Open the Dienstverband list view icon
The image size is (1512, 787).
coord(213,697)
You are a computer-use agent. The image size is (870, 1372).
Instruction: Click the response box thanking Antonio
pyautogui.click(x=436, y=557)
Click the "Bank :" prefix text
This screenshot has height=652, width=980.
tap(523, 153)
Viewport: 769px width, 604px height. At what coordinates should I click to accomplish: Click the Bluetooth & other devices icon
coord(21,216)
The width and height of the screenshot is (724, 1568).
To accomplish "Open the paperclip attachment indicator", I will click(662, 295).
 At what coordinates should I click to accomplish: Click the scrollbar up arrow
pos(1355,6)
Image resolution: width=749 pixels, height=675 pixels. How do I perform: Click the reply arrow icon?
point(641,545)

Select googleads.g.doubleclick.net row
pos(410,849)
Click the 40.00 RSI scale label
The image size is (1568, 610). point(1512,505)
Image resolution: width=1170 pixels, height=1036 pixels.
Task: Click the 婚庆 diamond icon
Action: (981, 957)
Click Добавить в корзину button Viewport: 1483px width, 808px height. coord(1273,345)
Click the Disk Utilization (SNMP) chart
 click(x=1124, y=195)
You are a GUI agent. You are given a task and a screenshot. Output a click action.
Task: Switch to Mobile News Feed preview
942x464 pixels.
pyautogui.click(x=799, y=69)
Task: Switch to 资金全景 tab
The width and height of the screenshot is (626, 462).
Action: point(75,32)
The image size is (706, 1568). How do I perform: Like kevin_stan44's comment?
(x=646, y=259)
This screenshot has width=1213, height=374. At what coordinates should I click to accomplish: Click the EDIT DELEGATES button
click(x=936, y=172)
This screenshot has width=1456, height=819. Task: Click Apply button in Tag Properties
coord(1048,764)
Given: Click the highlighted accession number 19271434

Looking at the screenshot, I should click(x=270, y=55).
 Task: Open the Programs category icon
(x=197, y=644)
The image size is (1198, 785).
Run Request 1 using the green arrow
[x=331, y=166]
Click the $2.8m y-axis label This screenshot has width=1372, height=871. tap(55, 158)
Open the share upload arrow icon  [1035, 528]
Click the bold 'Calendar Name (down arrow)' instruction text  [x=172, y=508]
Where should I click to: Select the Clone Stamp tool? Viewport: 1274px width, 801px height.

⁂

A faithful retyping of every entry above is the task.

Open the Dienstverband list view icon
The image size is (1512, 787).
coord(213,697)
You are a computer-use agent. The image size is (870, 1372).
Instruction: Click the response box thanking Antonio
pyautogui.click(x=436, y=557)
Click the "Bank :" prefix text
This screenshot has height=652, width=980.
tap(523, 153)
Viewport: 769px width, 604px height. At what coordinates should I click to accomplish: Click the Bluetooth & other devices icon
coord(21,216)
The width and height of the screenshot is (724, 1568).
To accomplish "Open the paperclip attachment indicator", I will click(662, 295).
 At what coordinates should I click to accomplish: Click the scrollbar up arrow
pos(1355,6)
Image resolution: width=749 pixels, height=675 pixels. How do I perform: Click the reply arrow icon?
point(641,545)

Select googleads.g.doubleclick.net row
pos(410,849)
Click the 40.00 RSI scale label
The image size is (1568, 610). point(1512,505)
Image resolution: width=1170 pixels, height=1036 pixels.
Task: Click the 婚庆 diamond icon
Action: (981, 957)
Click Добавить в корзину button Viewport: 1483px width, 808px height. coord(1273,345)
Click the Disk Utilization (SNMP) chart
 click(x=1124, y=195)
You are a GUI agent. You are given a task and a screenshot. Output a click action.
Task: Switch to Mobile News Feed preview
942x464 pixels.
pyautogui.click(x=799, y=69)
Task: Switch to 资金全景 tab
The width and height of the screenshot is (626, 462).
Action: point(75,32)
The image size is (706, 1568). How do I perform: Like kevin_stan44's comment?
(x=646, y=259)
This screenshot has width=1213, height=374. At what coordinates should I click to accomplish: Click the EDIT DELEGATES button
click(x=936, y=172)
This screenshot has width=1456, height=819. Task: Click Apply button in Tag Properties
coord(1048,764)
Given: Click the highlighted accession number 19271434

Looking at the screenshot, I should click(x=270, y=55).
 Task: Open the Programs category icon
(x=197, y=644)
The image size is (1198, 785).
Run Request 1 using the green arrow
[x=331, y=166]
Click the $2.8m y-axis label This screenshot has width=1372, height=871. tap(55, 158)
Open the share upload arrow icon  [1035, 528]
Click the bold 'Calendar Name (down arrow)' instruction text  [x=172, y=508]
Where should I click to: Select the Clone Stamp tool? Viewport: 1274px width, 801px height.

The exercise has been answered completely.